• [Task requirements] Write out the lines word for word, starting with the line that contains "You are a GUI" and going on through the end of the lines below, and leave the pictures out of your answer.

• [Supplied records]
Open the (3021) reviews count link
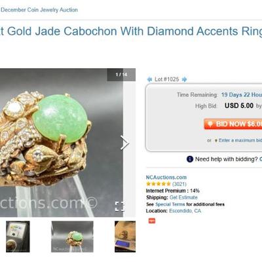This screenshot has height=262, width=262. click(179, 184)
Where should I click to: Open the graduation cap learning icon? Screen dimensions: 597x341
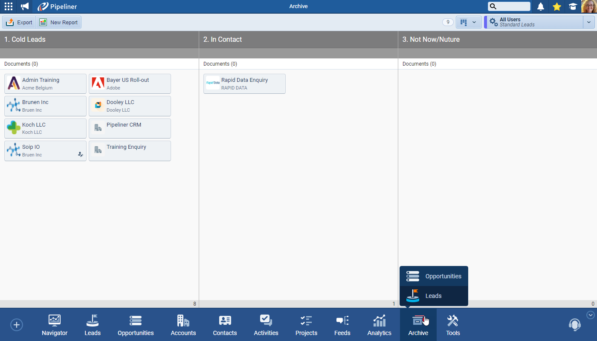point(573,6)
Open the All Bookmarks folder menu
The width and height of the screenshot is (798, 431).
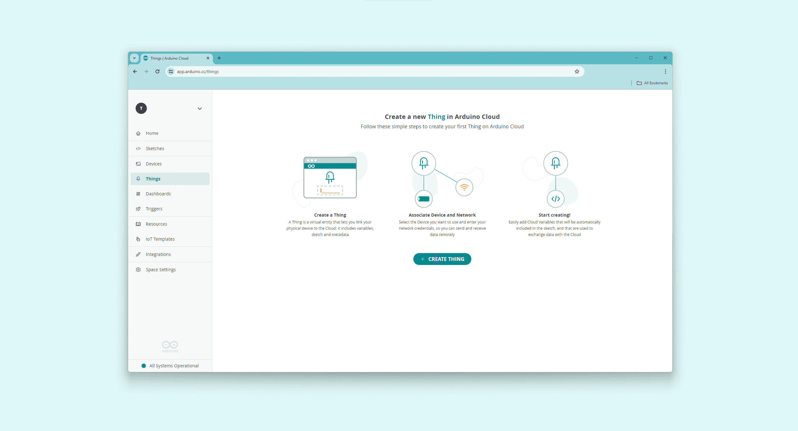pyautogui.click(x=652, y=83)
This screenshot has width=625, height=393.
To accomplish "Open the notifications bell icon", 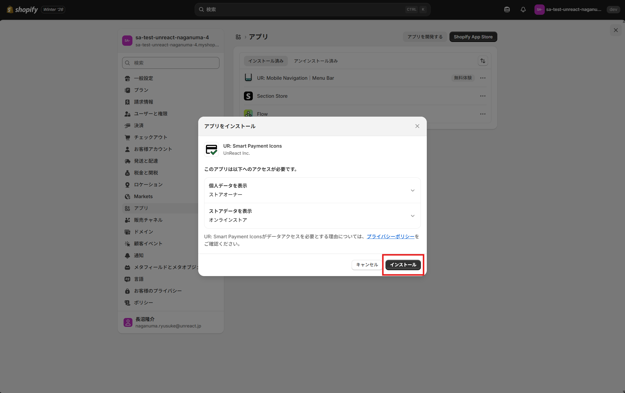I will pos(523,9).
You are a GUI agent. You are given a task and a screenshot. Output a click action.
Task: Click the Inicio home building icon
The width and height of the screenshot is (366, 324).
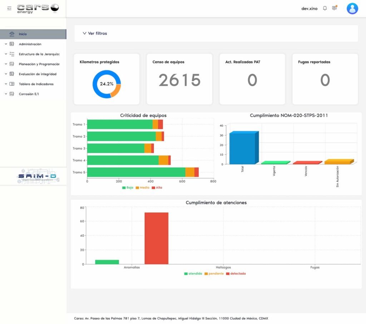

• [Exercise answer]
You are a GUI agent. You are given a task and a screenshot. Output a click action.
Task: Click the Inicio home building icon
The width and height of the screenshot is (366, 324).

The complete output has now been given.